The only real drawback I’m finding from using the D500 is the accumulation of photos. The higher frame rate, 10 fps, is great for gathering a high number of frames to select from, but all those files get to cluttering up the selection process, slowing things down a bit perhaps as I have to sift through twice as many photos as normal after a trip. I can’t imagine what I’d be dealing with if I were shooting with one of the newer mirrorless cameras at 20 frames per second. Generating that many photos is a total overkill in my estimate. As a matter of fact, I’ve configured the continuous low speed setting on the D500 to 7 frames per second, which I’ll be playing with moving forward.
This may seem like old news to those who’ve had this camera for a while, but I don’t cater to the latest/greatest toy press, I’m more interested in what I’m doing and the gear I’m using and well, this is what it is at the moment.
Speaking of mirrorless, if you haven’t noticed, the photography press is all in on the newer bodies now, as are the lens manufacturers.
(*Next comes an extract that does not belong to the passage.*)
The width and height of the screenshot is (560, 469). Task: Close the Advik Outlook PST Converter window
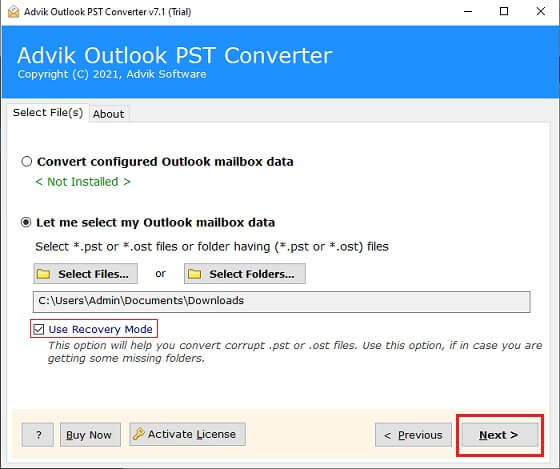click(x=541, y=11)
Not seeing a whole lot of new DSLR talk on the web or from the camera makers. Of course, the top of the line stuff being released is getting some press, as this is what the sports world will be using for the most part in the upcoming Olympics (if the Olympics are held.)
I’m still not in on mirrorless though. Not that I have a problem with the new wave of technology, I just don’t see a mirrorless body as providing anything “better” than a DSLR can provide and there are obvious shortcomings in using mirrorless such as battery life and available accessories and systems.
To each his own. If you are shooting mirrorless bodies these days, I hope you’re happy. Myself, I don’t hop on every bus that drives past me.